= Action item =
Repeat exactly, and only, the lines below starting at the line that contains "Image resolution: width=1654" and ending at the line that contains "The height and width of the screenshot is (579, 695).", inclusive of both.

(Beginning of Task inputs)

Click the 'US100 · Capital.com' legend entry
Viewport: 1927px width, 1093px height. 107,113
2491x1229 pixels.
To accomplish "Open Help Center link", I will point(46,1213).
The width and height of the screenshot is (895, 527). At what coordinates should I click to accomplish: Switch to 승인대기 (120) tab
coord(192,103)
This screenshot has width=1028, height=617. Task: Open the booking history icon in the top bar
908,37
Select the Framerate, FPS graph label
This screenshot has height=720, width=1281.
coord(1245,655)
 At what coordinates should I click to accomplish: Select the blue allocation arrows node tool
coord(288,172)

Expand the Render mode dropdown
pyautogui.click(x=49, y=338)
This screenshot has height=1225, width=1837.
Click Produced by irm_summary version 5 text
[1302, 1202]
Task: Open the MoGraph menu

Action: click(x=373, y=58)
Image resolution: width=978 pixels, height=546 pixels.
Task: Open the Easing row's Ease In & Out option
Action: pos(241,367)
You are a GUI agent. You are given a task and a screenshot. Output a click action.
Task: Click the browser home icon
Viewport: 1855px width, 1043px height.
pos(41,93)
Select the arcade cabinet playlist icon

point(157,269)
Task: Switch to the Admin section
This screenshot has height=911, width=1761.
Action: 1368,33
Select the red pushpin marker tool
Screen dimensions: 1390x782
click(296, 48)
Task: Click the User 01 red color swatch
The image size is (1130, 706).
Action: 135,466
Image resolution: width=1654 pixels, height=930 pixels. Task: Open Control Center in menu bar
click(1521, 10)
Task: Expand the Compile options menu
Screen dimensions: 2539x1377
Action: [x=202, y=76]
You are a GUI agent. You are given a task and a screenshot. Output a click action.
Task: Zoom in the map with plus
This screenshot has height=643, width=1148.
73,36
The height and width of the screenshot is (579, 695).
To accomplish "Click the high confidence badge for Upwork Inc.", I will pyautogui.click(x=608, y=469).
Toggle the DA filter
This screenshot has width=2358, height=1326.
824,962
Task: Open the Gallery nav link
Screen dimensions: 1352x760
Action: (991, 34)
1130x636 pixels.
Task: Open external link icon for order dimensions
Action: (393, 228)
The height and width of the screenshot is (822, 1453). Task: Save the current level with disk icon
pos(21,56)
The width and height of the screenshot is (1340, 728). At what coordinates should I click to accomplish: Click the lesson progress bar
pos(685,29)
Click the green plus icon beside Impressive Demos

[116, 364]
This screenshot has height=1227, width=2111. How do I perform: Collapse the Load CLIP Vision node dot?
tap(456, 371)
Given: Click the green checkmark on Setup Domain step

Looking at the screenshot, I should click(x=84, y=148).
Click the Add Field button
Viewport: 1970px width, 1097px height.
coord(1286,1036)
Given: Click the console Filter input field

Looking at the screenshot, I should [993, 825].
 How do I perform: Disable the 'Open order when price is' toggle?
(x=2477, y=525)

(End of Task inputs)

= Exercise solution =
Image resolution: width=1654 pixels, height=930 pixels. Task: Open Control Center in menu bar
click(1521, 10)
Task: Expand the Compile options menu
Screen dimensions: 2539x1377
Action: [x=202, y=76]
You are a GUI agent. You are given a task and a screenshot. Output a click action.
Task: Zoom in the map with plus
This screenshot has height=643, width=1148.
73,36
The height and width of the screenshot is (579, 695).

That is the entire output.